Written problem A
Rewrite each of the rows below so that "GUI agent" is replaced with "screen assistant" and everything else stays the same.

Document passage
▬▬▬

Saturday, May 19, 2012

Impedance and AC Analysis I

Purpose
    This lab has been broken into two parts. The purpose of the first part is to investigate a real-world inductor which is equivalent to connect with RL and L in series, so the impedance ZL can be determined as ZL = RL + jwl and determine the inductance by looking for the ratio of magnitude of the terminal voltage and current phasors by following circuit.
Figure 1. Designed Circuit to Determine L in Part 1.

For second part of this lab, we want to find out at which frequency will the impedance become pure resistive by connecting to the circuit with a capacitor, in other words, the current is at maximin value, and we use that to know how a capacitor will affect the current and impedance of the circuit by adjusting the frequency of function generator in a series RLC circuit. 
Figure 2. Designed Circuit to Determine C to Obtain Pure Resistive Impedance in Part 2.

Assemble
Figure 3. Build-up Circuit

Figure 4. Build-up Series RLC circuit connected to FG, O-scope, and Multimeters.

Approach
    First, we set up the frequency and RMS value of function generator to 20.0kHz and 5.00 V and the output signal is sinusoid. After we build the circuit as showing above , the Vin,rms and Iin,rms reading are 4.52 V and 88.0mA. The reason why the reading differ from the FG display is due to the FG's internal     
resistance. So, the total impedance of the circuit is 4.52/88mA which equals to 51.36 ohms. Since we know that Z can be written as Z=(Rext+RL)+jwl, and its magnitude is square root[(Rext+RL)^2-(wL)^2]. The angular can be calculated as w=2pi*f = 2 *pi *20k = 125664 rad/s. By substitute all data into square root[(Rext+RL)^2-(wL)^2] = abs(Z), we can get the impedance is 0.4 mH.

▬▬▬

(Items from a data source)
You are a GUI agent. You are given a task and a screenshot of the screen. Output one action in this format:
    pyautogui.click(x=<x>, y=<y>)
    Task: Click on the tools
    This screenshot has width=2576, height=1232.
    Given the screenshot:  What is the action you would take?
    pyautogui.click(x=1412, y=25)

▬▬▬

Written problem B
According to the impedance lab text above, why did the measured input voltage differ from the 5.00 V set on the function generator?

Answer A
You are a screen assistant. You are given a task and a screenshot of the screen. Output one action in this format:
    pyautogui.click(x=<x>, y=<y>)
    Task: Click on the tools
    This screenshot has width=2576, height=1232.
    Given the screenshot:  What is the action you would take?
    pyautogui.click(x=1412, y=25)

Answer B
The measured Vin,rms was 4.52 V instead of the 5.00 V set because of the function generator's internal resistance.